Speaking of Lost In Translation… I walked by a huge billboard with Cameron Diaz in an ad for a local mobile phone operator. Wonder how much they paid her? Don’t think we’ll be seeing her doing Verizon ads back in the home country anytime soon..

Overstimulated

Friday, September 21st, 2007

After 2 days at the Tokyo Game Show, I’ve decided that I’m not 13 anymore, and there’s a limit to how long I can play/stare at video games before my brain begins to turn to jelly. Or maybe it did turn to jelly when I was 13 and I just didn’t notice.

In Japan even the fighting games are cute

Even the fighting games are cute

Spending this much time with Japanese video games also makes me wonder.. how much do the differences in Japanese and western games reflect underlying cultural differences? Western games are all about photorealism, and most involve competition and/or combat.
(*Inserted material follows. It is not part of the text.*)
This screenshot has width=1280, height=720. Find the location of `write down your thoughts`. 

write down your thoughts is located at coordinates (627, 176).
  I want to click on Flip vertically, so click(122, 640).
Japanese games are cute, cartoony, fantasy worlds.. not necessarily innocent or child-like, they often have dark and even twisted themes, but they’re always taking you on a trip away from the real world rather than trying to make the game feel “realistic”. Video games are usually about fantasy and control, but why do Americans want to pretend they’re soldiers or athletes, while Japanese gamers want to leave this world entirely and hang out in trippy technicolor dreamlands? Do they have more imagination than Americans, or are they just more bored and need stronger stimuli?